+++ The data

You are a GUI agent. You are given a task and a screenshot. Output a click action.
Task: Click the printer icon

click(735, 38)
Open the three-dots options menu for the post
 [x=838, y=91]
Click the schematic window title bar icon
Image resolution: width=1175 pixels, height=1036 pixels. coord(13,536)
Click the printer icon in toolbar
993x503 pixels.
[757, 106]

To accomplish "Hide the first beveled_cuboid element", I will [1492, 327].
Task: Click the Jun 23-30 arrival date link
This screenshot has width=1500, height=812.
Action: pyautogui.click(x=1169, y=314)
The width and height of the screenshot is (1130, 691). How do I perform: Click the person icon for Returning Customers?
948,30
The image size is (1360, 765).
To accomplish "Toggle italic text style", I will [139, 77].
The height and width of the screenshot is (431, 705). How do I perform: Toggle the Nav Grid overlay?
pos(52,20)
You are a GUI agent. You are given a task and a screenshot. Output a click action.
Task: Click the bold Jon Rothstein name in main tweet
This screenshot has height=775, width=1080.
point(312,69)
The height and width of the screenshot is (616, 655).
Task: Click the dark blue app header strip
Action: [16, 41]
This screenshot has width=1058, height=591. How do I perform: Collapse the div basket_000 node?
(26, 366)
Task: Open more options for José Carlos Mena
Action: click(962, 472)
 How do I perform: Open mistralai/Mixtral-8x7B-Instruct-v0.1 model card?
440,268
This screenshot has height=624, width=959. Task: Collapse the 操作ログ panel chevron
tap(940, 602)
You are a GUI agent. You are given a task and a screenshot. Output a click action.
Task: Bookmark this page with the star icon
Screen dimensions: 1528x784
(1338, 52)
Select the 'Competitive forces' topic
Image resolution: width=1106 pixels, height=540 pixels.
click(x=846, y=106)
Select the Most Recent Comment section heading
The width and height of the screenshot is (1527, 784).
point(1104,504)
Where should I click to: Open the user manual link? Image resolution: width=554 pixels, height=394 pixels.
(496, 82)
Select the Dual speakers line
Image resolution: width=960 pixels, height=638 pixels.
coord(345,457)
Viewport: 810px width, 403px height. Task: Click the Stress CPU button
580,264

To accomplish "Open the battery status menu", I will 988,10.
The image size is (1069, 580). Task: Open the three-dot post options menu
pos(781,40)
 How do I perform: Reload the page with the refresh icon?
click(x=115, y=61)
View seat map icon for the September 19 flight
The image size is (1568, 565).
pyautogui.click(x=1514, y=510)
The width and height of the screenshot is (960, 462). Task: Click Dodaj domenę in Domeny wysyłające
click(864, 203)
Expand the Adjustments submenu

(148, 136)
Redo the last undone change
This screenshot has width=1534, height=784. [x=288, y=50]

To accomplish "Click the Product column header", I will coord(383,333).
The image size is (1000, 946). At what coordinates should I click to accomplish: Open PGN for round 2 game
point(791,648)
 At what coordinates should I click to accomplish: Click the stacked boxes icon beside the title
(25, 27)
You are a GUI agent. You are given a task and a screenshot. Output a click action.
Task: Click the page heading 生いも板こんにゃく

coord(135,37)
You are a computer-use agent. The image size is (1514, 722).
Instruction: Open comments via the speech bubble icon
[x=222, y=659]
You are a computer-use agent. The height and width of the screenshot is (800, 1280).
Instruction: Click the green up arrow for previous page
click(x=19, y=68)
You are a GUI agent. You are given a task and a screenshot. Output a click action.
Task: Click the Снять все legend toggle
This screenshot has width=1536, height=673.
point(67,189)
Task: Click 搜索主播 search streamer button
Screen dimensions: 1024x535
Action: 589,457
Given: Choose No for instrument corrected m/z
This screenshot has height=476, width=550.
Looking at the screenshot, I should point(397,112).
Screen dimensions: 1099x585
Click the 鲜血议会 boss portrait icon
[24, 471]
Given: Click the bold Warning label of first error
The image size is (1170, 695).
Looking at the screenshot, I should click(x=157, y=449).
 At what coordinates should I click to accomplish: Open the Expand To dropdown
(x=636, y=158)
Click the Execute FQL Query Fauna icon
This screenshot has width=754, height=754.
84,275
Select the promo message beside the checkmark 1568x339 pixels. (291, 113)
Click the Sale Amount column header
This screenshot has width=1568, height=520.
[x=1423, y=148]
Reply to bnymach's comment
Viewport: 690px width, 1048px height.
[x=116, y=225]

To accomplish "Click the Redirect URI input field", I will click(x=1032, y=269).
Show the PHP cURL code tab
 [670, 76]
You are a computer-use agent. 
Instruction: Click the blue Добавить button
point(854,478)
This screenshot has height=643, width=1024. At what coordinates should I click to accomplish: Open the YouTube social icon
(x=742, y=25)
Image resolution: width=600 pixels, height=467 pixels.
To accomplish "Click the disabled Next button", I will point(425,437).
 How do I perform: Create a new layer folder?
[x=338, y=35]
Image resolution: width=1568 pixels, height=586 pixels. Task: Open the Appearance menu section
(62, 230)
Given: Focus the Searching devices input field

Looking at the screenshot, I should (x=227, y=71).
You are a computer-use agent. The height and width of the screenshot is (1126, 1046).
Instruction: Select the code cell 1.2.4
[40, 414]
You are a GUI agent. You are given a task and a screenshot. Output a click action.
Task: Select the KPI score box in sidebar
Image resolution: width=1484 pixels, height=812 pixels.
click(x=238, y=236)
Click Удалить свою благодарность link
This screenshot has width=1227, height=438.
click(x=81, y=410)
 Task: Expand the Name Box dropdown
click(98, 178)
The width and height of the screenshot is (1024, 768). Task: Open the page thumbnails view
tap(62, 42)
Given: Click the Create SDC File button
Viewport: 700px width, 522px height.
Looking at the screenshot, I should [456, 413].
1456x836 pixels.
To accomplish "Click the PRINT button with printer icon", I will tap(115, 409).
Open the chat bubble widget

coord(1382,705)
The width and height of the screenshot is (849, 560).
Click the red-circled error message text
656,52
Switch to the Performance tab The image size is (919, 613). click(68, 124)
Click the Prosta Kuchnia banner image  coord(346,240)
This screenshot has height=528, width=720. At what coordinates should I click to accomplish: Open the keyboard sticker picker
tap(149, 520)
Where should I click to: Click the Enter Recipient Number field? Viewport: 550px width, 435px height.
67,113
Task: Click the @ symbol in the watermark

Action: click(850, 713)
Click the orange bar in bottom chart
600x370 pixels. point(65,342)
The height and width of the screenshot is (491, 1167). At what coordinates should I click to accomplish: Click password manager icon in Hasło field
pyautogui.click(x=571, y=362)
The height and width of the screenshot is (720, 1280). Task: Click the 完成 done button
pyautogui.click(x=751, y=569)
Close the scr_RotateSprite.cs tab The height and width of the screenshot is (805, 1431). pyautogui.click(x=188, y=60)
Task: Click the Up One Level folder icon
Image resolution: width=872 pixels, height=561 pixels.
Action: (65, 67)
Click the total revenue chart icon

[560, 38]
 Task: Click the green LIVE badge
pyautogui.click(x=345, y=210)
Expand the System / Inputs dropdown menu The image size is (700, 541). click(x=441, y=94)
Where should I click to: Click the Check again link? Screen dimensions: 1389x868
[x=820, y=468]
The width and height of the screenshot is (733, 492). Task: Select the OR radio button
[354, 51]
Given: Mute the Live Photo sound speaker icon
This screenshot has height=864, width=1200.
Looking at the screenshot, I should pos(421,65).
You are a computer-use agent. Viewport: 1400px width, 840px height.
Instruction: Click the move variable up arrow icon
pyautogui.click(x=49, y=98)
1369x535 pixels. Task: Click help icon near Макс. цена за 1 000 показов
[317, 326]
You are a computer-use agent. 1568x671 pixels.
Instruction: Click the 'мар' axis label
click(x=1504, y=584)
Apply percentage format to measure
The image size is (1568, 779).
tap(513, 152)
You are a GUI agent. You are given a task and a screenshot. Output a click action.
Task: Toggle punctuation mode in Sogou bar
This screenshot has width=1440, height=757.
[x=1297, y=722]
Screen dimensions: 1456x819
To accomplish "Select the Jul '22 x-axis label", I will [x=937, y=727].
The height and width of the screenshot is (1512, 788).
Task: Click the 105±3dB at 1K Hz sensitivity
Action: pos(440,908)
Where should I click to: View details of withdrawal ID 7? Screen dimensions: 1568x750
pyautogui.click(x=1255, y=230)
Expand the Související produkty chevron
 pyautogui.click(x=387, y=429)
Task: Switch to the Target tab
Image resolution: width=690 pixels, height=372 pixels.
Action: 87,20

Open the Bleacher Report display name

++++++

» **Exercise prompt**:
Among the lines above, repeat exactly those from the line with "Image resolution: width=1484" to the line with "The width and height of the screenshot is (849, 560).", counting both ends.

» **Reply to the exercise**:
Image resolution: width=1484 pixels, height=812 pixels.
click(x=238, y=236)
Click Удалить свою благодарность link
This screenshot has width=1227, height=438.
click(x=81, y=410)
 Task: Expand the Name Box dropdown
click(98, 178)
The width and height of the screenshot is (1024, 768). Task: Open the page thumbnails view
tap(62, 42)
Given: Click the Create SDC File button
Viewport: 700px width, 522px height.
Looking at the screenshot, I should [456, 413].
1456x836 pixels.
To accomplish "Click the PRINT button with printer icon", I will tap(115, 409).
Open the chat bubble widget

coord(1382,705)
The width and height of the screenshot is (849, 560).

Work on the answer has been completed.